Case 2 — Expiry Date (FDA): An oral suspension exhibited microbial growth risk after 18 months. FDA approved the product but restricted the expiry to 12 months with a label warning, pending reformulation data.
Case 3 — WHO Prequalification: A generic injectable filed with mismatched retest/expiry definitions. WHO requested resubmission with corrected labeling and SOP alignment before granting prequalification.
10-Step Compliance Checklist
- Define retest (API) vs expiry (drug product) upfront in development plans.
- Design stability protocols per ICH Q1A(R2), covering all required conditions.
- Include three representative commercial-scale batches in both studies.
- Apply validated, stability-indicating analytical methods.
- Trend results statistically per ICH Q1E, using regression and confidence limits.
- Apply pooling only with statistical justification; otherwise, treat batches separately.
- Align stability data with claims in CTD Modules 3.2.S.7, 3.2.P.8, and 2.3.
- Ensure labeling reflects claims exactly — no mismatch tolerated.
- Maintain ongoing stability commitments post-approval.
- Train staff on the distinction to prevent misstatements in submissions and inspections.

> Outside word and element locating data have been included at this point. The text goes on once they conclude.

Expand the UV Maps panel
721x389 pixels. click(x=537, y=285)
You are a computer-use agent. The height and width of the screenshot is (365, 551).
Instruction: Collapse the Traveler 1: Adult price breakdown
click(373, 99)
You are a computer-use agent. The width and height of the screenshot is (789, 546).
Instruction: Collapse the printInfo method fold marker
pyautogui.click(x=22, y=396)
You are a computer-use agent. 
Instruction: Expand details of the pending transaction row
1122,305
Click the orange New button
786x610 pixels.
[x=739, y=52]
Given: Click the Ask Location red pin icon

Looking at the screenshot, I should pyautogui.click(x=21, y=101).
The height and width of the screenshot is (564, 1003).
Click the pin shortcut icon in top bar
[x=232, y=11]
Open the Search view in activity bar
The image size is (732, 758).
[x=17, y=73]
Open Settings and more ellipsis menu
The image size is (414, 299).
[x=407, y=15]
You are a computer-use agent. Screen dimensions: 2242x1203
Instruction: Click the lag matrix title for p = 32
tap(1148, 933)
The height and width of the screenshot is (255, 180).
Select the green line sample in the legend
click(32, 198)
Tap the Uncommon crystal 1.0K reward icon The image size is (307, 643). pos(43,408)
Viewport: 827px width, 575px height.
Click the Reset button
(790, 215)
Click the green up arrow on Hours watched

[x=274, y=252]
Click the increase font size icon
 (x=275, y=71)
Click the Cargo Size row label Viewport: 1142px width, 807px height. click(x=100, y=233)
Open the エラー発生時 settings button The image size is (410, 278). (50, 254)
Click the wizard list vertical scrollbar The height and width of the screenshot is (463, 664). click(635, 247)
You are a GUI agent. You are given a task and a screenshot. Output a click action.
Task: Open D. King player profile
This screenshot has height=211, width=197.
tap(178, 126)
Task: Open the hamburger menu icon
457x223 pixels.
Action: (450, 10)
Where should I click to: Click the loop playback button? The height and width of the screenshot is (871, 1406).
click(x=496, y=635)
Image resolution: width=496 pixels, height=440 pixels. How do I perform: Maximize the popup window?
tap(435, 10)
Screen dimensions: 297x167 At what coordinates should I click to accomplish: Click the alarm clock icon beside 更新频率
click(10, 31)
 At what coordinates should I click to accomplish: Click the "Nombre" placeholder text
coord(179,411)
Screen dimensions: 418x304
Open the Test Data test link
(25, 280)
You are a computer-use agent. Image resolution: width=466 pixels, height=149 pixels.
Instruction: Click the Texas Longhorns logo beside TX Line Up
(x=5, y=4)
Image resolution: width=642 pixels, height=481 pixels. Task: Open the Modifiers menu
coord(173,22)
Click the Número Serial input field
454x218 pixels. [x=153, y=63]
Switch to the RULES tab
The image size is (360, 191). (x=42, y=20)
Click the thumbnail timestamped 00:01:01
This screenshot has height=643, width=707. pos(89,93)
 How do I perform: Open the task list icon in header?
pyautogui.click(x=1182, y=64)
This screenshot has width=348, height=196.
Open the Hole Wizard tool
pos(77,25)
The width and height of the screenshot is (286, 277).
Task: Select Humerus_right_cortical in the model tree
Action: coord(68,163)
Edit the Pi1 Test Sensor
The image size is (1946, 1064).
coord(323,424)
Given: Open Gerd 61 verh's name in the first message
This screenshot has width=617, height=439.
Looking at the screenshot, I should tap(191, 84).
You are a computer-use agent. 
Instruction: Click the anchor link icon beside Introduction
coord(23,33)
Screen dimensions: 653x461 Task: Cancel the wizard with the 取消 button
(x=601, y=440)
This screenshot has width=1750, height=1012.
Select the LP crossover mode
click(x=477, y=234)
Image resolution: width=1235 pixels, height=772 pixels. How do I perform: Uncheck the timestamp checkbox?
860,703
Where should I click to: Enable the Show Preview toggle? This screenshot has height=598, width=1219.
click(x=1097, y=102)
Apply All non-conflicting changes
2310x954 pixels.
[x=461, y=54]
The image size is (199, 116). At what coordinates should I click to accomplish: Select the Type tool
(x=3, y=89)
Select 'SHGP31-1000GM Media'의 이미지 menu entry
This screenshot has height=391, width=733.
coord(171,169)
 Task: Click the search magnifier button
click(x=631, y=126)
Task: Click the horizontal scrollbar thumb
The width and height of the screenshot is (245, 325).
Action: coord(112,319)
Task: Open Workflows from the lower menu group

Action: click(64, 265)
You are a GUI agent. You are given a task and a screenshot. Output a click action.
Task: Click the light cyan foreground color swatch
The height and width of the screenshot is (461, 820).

Key Takeaways for CMC Teams
The difference between retest and expiry is more than semantics; it is a regulatory expectation tied to quality, safety, and labeling integrity. APIs get retest periods, drug products get expiry dates. Confuse them, and you risk deficiencies, label restrictions, and credibility loss. Build ICH-compliant protocols, defend claims statistically, and maintain alignment across CTD modules and labels — this is how dossiers pass without delay.